-- Opening Marker --
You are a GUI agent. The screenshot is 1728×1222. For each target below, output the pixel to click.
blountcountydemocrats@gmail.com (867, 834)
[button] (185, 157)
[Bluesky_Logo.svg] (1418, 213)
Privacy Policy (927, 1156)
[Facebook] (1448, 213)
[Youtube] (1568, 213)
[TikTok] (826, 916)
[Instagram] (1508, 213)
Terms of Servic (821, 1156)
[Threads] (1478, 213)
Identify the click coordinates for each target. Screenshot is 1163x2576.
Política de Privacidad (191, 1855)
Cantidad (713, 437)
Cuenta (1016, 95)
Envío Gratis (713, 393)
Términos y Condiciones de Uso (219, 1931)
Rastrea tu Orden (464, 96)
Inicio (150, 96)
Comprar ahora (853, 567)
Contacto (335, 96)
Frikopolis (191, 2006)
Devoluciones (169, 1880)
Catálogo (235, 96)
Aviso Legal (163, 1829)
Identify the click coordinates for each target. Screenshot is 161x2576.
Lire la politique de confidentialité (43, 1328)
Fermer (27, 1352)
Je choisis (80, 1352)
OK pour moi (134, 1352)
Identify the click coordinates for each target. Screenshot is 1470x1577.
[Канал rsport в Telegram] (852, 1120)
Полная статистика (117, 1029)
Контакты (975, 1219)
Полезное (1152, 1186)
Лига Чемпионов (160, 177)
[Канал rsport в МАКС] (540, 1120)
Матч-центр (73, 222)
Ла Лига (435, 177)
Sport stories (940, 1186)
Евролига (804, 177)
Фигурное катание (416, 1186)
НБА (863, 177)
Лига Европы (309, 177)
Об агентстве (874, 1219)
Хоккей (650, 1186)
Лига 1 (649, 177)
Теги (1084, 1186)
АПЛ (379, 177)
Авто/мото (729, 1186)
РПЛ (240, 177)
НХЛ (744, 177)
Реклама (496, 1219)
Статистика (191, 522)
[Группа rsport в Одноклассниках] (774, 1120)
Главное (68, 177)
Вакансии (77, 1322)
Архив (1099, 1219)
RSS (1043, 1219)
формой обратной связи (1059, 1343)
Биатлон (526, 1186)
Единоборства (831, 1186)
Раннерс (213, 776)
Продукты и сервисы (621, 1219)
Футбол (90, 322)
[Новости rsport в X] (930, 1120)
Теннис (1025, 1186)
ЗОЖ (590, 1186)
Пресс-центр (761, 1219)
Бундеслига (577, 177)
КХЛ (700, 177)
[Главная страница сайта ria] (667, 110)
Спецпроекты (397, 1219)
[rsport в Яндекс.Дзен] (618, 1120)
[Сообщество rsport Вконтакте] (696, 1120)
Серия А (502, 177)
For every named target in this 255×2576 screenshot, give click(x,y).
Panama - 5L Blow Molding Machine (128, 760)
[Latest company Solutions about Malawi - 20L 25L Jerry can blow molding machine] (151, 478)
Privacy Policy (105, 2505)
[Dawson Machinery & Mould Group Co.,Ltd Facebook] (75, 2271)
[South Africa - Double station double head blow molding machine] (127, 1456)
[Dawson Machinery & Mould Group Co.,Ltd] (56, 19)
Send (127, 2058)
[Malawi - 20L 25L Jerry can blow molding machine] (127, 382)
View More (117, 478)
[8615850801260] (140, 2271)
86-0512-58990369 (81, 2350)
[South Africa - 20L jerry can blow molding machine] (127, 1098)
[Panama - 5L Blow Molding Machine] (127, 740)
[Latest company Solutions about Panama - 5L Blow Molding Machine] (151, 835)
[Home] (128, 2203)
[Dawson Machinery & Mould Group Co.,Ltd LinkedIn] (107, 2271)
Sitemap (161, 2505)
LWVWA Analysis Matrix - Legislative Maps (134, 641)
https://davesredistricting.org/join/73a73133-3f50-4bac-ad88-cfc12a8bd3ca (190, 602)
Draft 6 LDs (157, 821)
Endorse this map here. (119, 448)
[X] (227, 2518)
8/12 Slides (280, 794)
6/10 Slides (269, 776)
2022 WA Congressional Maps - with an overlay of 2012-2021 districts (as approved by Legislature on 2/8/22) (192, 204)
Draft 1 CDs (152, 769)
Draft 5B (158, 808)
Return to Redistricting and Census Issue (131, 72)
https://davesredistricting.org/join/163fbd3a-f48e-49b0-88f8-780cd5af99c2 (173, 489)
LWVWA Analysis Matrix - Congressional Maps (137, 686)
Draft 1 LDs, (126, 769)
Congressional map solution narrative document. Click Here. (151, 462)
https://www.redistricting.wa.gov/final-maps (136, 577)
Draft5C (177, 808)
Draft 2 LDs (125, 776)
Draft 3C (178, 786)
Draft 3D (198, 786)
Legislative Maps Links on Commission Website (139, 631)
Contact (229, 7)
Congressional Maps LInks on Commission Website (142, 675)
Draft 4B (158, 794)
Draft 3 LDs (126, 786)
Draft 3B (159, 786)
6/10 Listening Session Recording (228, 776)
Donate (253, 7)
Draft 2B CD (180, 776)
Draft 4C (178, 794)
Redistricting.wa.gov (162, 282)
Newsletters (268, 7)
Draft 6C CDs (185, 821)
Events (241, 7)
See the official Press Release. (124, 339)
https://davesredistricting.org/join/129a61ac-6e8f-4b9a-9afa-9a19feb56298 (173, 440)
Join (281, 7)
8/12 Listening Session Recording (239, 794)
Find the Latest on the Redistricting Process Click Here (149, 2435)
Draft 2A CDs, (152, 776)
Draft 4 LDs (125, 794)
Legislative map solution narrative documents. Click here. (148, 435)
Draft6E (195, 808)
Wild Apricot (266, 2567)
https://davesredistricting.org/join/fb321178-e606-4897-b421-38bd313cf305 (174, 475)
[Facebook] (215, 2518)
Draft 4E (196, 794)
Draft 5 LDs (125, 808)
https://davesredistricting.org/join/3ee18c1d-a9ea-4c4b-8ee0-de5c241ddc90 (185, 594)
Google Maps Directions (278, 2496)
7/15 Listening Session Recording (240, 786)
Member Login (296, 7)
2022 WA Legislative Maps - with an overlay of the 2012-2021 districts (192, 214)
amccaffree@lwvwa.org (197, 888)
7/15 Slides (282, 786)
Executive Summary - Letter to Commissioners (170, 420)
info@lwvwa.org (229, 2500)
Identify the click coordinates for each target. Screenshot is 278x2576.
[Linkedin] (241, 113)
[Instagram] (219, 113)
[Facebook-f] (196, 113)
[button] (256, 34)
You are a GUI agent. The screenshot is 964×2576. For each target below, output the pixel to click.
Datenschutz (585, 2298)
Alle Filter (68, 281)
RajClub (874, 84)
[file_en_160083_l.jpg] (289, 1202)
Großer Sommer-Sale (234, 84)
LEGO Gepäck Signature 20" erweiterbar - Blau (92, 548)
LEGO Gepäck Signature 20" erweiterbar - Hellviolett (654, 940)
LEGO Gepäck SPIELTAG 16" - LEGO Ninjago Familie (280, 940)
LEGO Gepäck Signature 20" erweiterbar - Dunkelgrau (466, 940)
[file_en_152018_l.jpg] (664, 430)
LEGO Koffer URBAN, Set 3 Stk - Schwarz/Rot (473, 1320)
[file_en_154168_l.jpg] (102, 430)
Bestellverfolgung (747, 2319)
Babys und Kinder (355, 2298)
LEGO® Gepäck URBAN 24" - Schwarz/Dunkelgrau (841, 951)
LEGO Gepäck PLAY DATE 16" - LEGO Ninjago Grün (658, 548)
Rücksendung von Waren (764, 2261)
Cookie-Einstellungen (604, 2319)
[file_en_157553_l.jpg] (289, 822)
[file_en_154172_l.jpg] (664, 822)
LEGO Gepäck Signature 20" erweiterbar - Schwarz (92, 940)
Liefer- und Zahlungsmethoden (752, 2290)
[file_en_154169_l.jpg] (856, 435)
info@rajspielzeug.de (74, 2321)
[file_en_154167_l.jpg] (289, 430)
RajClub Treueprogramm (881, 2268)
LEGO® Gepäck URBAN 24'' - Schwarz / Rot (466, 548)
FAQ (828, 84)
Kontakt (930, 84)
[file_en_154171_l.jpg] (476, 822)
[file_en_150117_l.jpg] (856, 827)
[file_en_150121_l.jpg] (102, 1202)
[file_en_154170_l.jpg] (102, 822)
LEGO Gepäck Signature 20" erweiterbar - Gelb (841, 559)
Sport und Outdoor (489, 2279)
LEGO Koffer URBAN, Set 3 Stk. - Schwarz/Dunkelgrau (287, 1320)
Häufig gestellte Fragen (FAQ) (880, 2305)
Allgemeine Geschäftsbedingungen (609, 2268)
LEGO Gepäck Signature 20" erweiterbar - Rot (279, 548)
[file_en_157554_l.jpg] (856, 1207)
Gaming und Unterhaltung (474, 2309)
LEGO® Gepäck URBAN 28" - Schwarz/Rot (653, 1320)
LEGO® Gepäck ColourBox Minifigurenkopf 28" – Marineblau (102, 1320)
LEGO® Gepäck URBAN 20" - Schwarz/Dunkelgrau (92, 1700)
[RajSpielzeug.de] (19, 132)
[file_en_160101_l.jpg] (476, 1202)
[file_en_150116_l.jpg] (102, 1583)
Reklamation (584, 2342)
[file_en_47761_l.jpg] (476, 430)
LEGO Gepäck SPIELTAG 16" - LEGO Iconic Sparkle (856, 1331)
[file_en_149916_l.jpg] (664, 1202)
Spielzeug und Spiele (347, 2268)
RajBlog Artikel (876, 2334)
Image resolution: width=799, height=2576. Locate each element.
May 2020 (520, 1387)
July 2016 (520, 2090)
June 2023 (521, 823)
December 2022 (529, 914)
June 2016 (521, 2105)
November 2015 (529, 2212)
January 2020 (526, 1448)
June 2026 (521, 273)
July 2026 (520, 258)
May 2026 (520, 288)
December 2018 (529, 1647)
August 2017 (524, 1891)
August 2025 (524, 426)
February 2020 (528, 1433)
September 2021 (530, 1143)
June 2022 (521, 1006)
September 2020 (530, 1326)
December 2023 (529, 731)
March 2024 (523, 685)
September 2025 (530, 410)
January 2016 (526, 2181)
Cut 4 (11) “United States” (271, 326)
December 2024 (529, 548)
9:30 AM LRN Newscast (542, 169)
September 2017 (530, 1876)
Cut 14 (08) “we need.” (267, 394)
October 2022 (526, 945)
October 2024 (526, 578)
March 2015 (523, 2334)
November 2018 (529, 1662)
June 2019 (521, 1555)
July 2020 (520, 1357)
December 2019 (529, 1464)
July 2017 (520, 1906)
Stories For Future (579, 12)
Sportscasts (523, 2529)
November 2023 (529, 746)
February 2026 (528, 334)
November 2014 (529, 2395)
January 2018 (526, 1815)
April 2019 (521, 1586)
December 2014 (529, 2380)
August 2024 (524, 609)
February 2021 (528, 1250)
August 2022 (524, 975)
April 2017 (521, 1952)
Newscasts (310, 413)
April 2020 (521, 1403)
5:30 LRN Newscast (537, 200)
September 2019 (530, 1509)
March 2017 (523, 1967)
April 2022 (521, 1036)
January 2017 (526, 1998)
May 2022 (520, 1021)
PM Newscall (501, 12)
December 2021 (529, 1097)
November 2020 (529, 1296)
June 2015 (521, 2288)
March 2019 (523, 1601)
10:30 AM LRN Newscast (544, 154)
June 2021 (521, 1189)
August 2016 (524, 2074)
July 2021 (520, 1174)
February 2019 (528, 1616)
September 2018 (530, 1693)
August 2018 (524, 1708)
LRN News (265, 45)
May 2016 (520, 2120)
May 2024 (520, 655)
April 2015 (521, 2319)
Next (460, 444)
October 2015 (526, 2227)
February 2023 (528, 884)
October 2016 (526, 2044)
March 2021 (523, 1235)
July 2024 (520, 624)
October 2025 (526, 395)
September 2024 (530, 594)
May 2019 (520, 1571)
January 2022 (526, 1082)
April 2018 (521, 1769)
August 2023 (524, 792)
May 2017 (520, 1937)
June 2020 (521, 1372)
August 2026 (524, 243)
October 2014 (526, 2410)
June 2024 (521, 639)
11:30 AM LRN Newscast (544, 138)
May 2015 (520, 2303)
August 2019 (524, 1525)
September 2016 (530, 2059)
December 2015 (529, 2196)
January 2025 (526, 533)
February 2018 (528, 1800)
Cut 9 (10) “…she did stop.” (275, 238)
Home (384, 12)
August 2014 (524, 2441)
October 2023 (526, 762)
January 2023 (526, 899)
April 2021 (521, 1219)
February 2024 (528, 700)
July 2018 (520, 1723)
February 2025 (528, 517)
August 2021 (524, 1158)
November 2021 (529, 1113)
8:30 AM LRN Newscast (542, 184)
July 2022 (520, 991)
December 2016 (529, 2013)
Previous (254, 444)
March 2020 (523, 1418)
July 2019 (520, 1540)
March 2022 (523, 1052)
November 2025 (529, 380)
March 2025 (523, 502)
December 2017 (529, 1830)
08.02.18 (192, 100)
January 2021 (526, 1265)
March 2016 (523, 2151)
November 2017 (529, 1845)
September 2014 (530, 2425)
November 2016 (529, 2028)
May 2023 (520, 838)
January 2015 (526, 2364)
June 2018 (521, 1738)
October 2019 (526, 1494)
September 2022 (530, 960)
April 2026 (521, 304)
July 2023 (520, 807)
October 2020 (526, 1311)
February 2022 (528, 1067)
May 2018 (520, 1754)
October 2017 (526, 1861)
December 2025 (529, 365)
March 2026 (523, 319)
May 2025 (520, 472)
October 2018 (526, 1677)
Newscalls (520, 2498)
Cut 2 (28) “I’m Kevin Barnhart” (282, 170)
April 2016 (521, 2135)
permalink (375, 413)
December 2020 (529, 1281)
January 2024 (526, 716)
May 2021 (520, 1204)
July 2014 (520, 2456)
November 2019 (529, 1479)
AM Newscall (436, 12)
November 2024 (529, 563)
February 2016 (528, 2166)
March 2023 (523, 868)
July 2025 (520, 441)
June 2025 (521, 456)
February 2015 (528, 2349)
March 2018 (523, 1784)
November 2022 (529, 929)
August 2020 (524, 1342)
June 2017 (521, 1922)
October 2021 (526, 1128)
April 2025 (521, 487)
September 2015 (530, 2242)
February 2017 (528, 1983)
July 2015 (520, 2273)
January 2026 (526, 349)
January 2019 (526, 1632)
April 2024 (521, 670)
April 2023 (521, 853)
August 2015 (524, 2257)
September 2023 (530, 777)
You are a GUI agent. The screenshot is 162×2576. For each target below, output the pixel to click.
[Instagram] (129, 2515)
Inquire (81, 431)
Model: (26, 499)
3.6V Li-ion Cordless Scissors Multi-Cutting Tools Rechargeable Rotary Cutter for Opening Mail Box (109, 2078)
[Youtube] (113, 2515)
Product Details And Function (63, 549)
-- Closing Marker --
→ **INSTRUCTIONS FOR THE TASK**: If a line falls between the first line of the records and the line containing "Полная статистика (117, 1029)", inclusive, repeat it exactly; leave out all others.

→ **ANSWER BELOW**:
You are a GUI agent. The screenshot is 1728×1222. For each target below, output the pixel to click.
blountcountydemocrats@gmail.com (867, 834)
[button] (185, 157)
[Bluesky_Logo.svg] (1418, 213)
Privacy Policy (927, 1156)
[Facebook] (1448, 213)
[Youtube] (1568, 213)
[TikTok] (826, 916)
[Instagram] (1508, 213)
Terms of Servic (821, 1156)
[Threads] (1478, 213)
Identify the click coordinates for each target. Screenshot is 1163x2576.
Política de Privacidad (191, 1855)
Cantidad (713, 437)
Cuenta (1016, 95)
Envío Gratis (713, 393)
Términos y Condiciones de Uso (219, 1931)
Rastrea tu Orden (464, 96)
Inicio (150, 96)
Comprar ahora (853, 567)
Contacto (335, 96)
Frikopolis (191, 2006)
Devoluciones (169, 1880)
Catálogo (235, 96)
Aviso Legal (163, 1829)
Identify the click coordinates for each target. Screenshot is 161x2576.
Lire la politique de confidentialité (43, 1328)
Fermer (27, 1352)
Je choisis (80, 1352)
OK pour moi (134, 1352)
Identify the click coordinates for each target. Screenshot is 1470x1577.
[Канал rsport в Telegram] (852, 1120)
Полная статистика (117, 1029)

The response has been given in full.